[EAS] FW: New Sage Update
Sean Donelan
sean at donelan.com
Thu Sep 6 00:33:20 CDT 2018
On Wed, 5 Sep 2018, Ed Czarnecki wrote:
> It is a "digital cert thing" not so much an "IPAWS thing." And to be fair
> to FEMA IPAWS, they have provided the certs as soon as they got them from
> their source. For whatever reason, certs tend to be generated a month or
> less before expiration date.
Yes, the Federal PKI community is a bit of bizzaro world. They are very
dedicated people who care a lot about PKI. But sometimes their decisions
drive everyone else in government a bit crazy. For example, they are
removing the Federal Common Policy CA from Microsoft, Apple and Android
trust lists, which means IT people have to make a change on millions
of federal laptops, computers and smart phones. If you think EAS
broadcasters are complaining, you should hear the moaning and whining from
the government IT folks ;-)
Trilithic got lucky this time, and doesn't require change to their
certificate store. Trilithic uses the stand-alone IdenTrust Global
Common Root CA instead of the cross-signed version with the Federal Common
Policy CA. The stand-alone IdenTrust cert doesn't expire until 2034. It
works, but doing it that way will likely make the Federal PKI community
cranky.
> We're hoping we all can move towards an automated approach to certificate
> updating (FEMA together with the EAS manufacturing community). We
> understand it's troublesome for the EAS community (whether it's one small
> station with a contract engineer, or a major cable operation with hundreds
> of sites to update). It's also not so great for EAS manufacturers, who need
> to defer other priorities, not to mention handle the hundreds of related
> emails and calls.
In theory, xmldsigned messages, i.e. the CAP XML message distributed by
IPAWS, can include the entire intermediate cert chain used to sign the CAP
message. This would ensure receipients received the same (and complete)

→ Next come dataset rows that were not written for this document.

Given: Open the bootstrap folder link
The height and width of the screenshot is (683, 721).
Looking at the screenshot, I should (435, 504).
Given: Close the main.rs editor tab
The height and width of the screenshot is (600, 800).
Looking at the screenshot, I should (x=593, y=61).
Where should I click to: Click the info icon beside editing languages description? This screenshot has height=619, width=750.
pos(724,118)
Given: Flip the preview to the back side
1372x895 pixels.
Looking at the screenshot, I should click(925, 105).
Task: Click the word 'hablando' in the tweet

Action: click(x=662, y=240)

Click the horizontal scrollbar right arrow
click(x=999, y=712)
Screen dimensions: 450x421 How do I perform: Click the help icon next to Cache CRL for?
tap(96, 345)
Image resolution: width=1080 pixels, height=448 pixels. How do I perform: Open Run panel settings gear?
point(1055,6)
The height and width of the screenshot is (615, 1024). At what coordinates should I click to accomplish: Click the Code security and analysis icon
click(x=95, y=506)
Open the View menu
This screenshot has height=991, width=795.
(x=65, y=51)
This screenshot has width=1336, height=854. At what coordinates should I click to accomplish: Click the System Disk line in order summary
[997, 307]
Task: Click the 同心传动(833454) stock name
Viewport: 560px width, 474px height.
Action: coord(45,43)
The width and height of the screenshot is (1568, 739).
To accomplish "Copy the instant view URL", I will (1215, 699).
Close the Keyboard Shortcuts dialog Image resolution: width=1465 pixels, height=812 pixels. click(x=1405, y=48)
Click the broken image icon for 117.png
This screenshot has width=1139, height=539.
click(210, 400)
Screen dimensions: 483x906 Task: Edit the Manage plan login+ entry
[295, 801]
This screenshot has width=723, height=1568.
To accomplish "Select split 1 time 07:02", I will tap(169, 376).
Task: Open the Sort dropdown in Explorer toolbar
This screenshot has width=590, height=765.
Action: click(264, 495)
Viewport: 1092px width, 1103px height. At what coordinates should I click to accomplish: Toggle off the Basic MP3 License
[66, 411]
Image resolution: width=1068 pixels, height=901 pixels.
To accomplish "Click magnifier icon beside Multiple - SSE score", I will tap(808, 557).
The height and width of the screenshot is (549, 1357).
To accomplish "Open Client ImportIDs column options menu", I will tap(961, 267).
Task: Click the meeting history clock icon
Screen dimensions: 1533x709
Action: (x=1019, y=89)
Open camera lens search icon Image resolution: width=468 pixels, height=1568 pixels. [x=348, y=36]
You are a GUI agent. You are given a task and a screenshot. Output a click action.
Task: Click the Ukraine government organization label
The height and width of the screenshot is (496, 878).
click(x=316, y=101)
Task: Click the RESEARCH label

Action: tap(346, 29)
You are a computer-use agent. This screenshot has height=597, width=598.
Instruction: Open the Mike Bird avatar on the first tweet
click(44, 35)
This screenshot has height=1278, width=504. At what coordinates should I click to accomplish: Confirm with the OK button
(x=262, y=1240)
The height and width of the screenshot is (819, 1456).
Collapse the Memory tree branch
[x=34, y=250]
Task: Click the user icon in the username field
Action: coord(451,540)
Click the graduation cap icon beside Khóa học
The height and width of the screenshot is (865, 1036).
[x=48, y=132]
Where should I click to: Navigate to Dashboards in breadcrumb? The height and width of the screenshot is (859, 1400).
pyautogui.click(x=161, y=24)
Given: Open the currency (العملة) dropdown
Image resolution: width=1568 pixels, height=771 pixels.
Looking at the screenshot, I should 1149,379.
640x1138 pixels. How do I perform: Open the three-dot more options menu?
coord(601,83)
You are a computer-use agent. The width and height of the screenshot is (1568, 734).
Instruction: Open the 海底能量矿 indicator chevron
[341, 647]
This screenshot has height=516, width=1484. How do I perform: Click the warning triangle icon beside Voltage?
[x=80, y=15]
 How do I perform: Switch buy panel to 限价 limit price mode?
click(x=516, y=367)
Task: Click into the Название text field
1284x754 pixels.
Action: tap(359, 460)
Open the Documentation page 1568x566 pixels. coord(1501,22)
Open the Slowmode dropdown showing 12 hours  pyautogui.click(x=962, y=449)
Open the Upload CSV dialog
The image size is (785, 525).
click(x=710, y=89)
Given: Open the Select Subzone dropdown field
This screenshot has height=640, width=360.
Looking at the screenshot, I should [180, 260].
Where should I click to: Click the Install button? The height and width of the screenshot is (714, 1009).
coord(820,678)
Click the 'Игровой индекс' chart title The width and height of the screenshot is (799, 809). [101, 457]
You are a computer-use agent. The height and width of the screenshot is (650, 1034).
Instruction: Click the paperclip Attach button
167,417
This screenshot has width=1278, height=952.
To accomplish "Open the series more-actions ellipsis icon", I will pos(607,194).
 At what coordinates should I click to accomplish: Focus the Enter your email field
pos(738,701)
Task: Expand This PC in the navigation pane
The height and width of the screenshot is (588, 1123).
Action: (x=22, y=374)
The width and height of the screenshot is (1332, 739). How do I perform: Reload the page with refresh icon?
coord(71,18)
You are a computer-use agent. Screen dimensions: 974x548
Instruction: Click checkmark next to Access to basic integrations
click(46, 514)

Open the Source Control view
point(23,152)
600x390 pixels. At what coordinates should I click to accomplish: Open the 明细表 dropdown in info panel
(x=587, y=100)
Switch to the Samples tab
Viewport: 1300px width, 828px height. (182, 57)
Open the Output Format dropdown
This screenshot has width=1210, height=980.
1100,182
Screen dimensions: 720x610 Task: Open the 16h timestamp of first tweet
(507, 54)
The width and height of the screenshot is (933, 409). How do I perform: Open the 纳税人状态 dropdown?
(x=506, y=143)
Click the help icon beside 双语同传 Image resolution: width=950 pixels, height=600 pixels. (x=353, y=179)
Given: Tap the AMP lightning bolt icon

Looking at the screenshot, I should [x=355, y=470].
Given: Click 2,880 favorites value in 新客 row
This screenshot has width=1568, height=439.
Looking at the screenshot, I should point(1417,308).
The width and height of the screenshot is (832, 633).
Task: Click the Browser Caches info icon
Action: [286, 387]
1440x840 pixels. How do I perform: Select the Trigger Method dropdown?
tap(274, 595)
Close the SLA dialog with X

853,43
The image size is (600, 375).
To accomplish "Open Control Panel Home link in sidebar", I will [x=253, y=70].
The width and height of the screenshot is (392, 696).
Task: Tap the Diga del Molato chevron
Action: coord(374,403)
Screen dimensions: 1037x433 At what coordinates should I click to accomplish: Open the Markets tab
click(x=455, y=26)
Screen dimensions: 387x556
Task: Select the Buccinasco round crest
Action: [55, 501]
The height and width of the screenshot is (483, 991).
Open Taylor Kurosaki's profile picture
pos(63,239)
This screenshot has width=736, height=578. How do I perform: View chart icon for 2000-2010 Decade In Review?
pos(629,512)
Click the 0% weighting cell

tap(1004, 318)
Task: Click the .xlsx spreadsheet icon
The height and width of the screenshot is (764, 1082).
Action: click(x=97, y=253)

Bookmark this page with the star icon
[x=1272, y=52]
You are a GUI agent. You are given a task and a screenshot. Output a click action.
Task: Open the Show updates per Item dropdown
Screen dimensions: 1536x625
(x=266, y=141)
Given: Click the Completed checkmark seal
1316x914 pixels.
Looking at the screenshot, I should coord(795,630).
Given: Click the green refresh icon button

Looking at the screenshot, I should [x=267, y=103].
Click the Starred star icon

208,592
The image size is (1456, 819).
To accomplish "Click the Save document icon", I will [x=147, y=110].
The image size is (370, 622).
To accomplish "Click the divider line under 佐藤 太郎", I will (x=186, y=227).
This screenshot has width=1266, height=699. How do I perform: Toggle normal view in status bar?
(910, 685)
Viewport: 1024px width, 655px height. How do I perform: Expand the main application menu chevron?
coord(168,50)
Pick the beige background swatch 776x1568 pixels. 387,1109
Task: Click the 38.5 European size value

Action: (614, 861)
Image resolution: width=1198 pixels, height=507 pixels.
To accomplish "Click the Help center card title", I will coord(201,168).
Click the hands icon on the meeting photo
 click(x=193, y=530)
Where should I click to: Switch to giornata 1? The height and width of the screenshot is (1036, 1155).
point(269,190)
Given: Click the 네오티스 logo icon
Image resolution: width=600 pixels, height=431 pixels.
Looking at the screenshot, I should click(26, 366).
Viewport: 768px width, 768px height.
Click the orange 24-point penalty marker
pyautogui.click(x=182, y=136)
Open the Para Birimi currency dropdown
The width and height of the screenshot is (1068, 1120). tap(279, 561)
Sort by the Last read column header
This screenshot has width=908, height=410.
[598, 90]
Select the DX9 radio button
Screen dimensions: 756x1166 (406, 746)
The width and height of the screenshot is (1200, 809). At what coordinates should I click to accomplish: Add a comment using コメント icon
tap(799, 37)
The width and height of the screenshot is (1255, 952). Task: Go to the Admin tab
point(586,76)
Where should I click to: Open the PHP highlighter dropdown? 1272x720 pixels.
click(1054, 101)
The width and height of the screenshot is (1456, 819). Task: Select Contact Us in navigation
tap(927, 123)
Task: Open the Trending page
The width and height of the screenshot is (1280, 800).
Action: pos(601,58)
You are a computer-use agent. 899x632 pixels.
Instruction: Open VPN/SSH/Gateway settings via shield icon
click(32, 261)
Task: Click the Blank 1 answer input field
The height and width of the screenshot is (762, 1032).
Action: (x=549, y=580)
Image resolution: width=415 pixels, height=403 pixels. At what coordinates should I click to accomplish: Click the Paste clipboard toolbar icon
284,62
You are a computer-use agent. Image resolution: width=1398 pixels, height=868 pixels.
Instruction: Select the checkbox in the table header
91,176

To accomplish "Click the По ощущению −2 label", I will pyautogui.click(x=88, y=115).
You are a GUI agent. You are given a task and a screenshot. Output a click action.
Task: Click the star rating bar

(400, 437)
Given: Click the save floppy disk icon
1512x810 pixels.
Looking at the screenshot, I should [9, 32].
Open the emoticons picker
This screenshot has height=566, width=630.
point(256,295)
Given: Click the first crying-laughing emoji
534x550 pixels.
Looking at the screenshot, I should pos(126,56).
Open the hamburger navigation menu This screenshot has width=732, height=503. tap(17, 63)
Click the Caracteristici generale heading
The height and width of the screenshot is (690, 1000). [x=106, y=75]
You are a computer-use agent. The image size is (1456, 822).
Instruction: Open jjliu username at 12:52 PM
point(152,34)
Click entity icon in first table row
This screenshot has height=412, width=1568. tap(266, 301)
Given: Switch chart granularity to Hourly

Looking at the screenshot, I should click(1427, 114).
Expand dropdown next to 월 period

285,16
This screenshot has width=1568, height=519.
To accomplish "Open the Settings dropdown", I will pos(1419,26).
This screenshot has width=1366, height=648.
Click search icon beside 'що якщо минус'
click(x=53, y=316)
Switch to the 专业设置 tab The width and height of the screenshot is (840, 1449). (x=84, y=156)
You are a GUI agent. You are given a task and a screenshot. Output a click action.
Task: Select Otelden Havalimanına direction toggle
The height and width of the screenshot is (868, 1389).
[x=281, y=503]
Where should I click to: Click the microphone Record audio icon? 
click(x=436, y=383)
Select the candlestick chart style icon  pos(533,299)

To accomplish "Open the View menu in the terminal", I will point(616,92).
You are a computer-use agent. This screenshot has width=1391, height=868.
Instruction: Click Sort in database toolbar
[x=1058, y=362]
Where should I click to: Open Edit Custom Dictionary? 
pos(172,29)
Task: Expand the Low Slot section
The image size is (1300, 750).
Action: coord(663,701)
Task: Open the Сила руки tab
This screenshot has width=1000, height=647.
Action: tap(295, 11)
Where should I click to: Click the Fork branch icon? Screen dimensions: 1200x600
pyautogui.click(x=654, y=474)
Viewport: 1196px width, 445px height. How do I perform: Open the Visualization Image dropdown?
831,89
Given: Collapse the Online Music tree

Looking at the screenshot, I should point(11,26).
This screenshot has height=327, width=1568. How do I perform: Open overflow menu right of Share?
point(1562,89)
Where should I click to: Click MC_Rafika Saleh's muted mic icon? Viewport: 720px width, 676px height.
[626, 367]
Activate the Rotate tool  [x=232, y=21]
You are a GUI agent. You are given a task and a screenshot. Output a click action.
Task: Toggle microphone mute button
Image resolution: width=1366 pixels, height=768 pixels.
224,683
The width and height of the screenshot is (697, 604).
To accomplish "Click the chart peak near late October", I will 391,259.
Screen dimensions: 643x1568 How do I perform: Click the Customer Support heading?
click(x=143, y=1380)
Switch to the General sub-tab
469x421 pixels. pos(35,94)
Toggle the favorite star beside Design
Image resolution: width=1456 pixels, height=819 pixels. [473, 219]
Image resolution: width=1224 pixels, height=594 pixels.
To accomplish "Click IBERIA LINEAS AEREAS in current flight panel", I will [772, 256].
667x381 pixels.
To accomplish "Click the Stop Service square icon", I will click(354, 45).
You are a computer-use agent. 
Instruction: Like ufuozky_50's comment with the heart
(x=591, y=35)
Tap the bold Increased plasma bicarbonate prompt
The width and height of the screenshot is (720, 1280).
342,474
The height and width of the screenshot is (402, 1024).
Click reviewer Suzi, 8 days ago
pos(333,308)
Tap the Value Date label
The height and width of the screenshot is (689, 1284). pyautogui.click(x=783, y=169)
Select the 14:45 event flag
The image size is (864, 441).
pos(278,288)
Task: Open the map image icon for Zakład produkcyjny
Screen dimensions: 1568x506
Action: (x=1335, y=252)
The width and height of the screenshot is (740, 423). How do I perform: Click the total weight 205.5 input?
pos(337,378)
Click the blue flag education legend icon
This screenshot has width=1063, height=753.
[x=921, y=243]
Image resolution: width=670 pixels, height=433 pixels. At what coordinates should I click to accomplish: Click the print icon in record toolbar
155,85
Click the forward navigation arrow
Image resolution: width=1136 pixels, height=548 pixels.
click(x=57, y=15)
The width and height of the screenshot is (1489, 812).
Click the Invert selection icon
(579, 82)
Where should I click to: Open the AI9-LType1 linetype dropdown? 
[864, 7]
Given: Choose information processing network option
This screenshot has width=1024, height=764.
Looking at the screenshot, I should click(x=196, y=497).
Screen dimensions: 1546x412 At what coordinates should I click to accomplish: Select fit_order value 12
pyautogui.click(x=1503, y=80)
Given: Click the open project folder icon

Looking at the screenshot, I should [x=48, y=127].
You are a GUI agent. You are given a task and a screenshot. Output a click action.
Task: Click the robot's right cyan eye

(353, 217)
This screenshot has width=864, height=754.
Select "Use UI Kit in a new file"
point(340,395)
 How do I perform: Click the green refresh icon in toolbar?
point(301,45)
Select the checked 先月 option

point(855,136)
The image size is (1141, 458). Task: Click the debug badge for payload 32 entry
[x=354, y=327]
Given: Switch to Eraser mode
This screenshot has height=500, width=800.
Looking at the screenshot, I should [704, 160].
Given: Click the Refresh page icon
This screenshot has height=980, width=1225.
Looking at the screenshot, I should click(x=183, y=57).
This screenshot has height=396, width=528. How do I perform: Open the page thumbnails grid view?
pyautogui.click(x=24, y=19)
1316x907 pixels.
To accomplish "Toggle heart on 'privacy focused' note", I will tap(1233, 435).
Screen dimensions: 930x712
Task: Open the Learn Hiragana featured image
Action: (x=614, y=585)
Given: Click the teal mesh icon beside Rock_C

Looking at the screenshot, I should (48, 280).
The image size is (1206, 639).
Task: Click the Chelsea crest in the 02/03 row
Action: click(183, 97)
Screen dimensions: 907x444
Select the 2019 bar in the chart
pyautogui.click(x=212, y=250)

intermediate certificate chain used by the signer. Similar to how
different websites exchange intermediate CA chains with browsers now
instead of loading intermediate CAs in certificate trust stores. Most
certificate trust stores, e.g. Microsoft, Apple, Android only include
Root CAs now.
Alert originators would get the intermediate CA chain at the same time
they obtained their signing certificate. The alert origination software
would add the intermediate CAs as part of the xmldsignature.
But that would require likely alert origination software changes, EAS and
public IPAWS-OPEN client software changes, and lots of testing by
everyone involved.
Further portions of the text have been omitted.